Text excerpt:
.....

You can also download the weights from the release of this repo.
The results might be a bit different from those in the original paper, you can see them in the `eval_results-BiRefNet-{TASK_SETTINGS}` folder in each `exp-xx`, we will update them in the following days. Due to the very high cost I used (A100-80G x 8) which many people cannot afford to (including myself....), I re-trained BiRefNet on a single A100-40G only and achieve the performance on the same level (even better). It means you can directly train the model on a single GPU with 36.5G+ memory. BTW, 5.5G GPU memory is needed for inference in 1024x1024. (I personally paid a lot for renting an A100-40G to re-train BiRefNet on the three tasks... T_T. Hope it can help you.)

.....

Using the information:
- 1) Retype the BiRefNet note from "You can also" to "can help you.)".
- 2) According to the BiRefNet note, how much GPU memory does inference at 1024x1024 need?
- 3) Write what comes next in the BiRefNet note, picking up after its final sentence.

.....

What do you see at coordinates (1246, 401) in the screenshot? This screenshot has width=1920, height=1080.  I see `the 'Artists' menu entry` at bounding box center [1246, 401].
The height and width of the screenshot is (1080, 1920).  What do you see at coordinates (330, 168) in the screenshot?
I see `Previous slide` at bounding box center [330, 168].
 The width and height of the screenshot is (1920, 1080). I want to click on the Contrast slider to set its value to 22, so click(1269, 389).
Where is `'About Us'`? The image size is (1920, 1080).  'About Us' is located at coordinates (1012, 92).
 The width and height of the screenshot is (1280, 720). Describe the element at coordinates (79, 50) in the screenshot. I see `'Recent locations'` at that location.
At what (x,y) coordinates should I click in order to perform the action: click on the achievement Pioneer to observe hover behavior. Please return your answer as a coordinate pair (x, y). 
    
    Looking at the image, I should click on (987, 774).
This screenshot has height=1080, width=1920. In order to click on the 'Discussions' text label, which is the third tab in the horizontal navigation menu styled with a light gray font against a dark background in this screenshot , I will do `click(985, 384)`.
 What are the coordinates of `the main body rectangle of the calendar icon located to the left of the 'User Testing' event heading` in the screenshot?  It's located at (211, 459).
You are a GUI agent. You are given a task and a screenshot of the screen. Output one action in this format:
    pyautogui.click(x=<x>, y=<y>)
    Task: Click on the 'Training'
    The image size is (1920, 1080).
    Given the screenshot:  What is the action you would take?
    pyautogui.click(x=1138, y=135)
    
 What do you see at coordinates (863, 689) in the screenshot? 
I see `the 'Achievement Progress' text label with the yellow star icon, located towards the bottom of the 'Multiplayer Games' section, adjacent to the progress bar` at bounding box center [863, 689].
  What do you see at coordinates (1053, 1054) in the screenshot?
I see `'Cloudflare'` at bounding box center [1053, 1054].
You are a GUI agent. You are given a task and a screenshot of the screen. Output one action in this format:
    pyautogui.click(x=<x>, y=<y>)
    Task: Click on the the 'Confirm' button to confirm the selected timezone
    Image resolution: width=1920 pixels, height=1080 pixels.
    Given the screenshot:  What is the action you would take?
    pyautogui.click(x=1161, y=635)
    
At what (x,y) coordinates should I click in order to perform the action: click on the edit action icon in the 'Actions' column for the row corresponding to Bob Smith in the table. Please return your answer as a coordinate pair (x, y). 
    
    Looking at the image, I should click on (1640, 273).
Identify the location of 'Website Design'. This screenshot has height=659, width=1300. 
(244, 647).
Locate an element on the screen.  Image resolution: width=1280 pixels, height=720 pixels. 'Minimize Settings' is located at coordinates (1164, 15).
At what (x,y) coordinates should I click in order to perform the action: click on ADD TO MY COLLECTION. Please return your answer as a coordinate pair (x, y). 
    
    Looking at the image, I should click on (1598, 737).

.....

Answers by item number:
- 1)
You can also download the weights from the release of this repo.
The results might be a bit different from those in the original paper, you can see them in the `eval_results-BiRefNet-{TASK_SETTINGS}` folder in each `exp-xx`, we will update them in the following days. Due to the very high cost I used (A100-80G x 8) which many people cannot afford to (including myself....), I re-trained BiRefNet on a single A100-40G only and achieve the performance on the same level (even better). It means you can directly train the model on a single GPU with 36.5G+ memory. BTW, 5.5G GPU memory is needed for inference in 1024x1024. (I personally paid a lot for renting an A100-40G to re-train BiRefNet on the three tasks... T_T. Hope it can help you.)

- 2) 5.5G of GPU memory.

- 3)
But if you have more and more powerful GPUs, you can set GPU IDs and increase the batch size in `config.py` to accelerate the training. We have made all this kind of things adaptive in scripts to seamlessly switch between single-card training and multi-card training. Enjoy it :)
#### Some of my messages:
This project was originally built for DIS only. But after the updates one by one, I made it larger and larger with many functions embedded together. Finally, you can **use it for any binary image segmentation tasks**, such as DIS/COD/SOD, medical image segmentation, anomaly segmentation, etc. You can eaily open/close below things (usually in `config.py`):
+ Multi-GPU training: open/close with one variable.
+ Backbone choices: Swin_v1, PVT_v2, ConvNets, ...
+ Weighted losses: BCE, IoU, SSIM, MAE, Reg, ...
+ Adversarial loss for binary segmentation (proposed in my previous work [MCCL](https://arxiv.org/pdf/2302.14485)).
+ Training tricks: multi-scale supervision, freezing backbone, multi-scale input...
+ Data collator: loading all in memory, smooth combination of different datasets for combined training and test.
+ ...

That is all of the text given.